START DATA EXTRACTS

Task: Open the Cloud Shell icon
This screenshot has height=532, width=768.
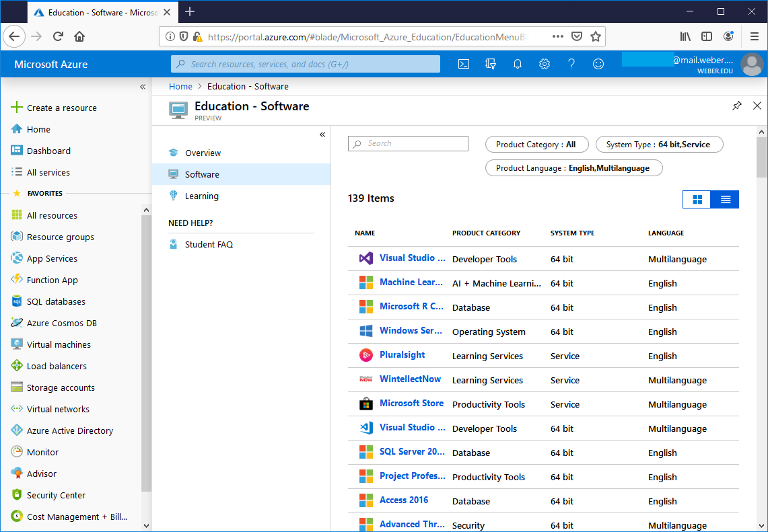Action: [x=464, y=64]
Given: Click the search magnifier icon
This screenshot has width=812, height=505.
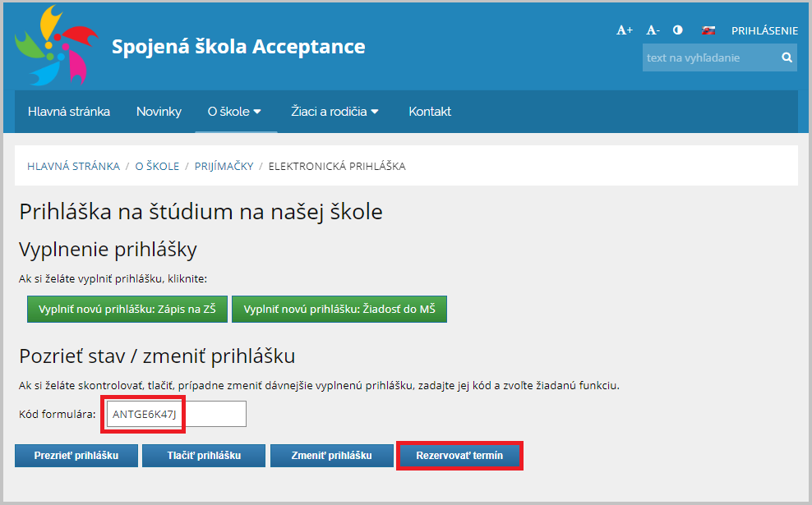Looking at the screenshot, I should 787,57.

END DATA EXTRACTS

Transcribe each line above verbatim, with the pictures left out.

Task: Open the Cloud Shell icon
This screenshot has height=532, width=768.
Action: [x=464, y=64]
Given: Click the search magnifier icon
This screenshot has width=812, height=505.
Looking at the screenshot, I should 787,57.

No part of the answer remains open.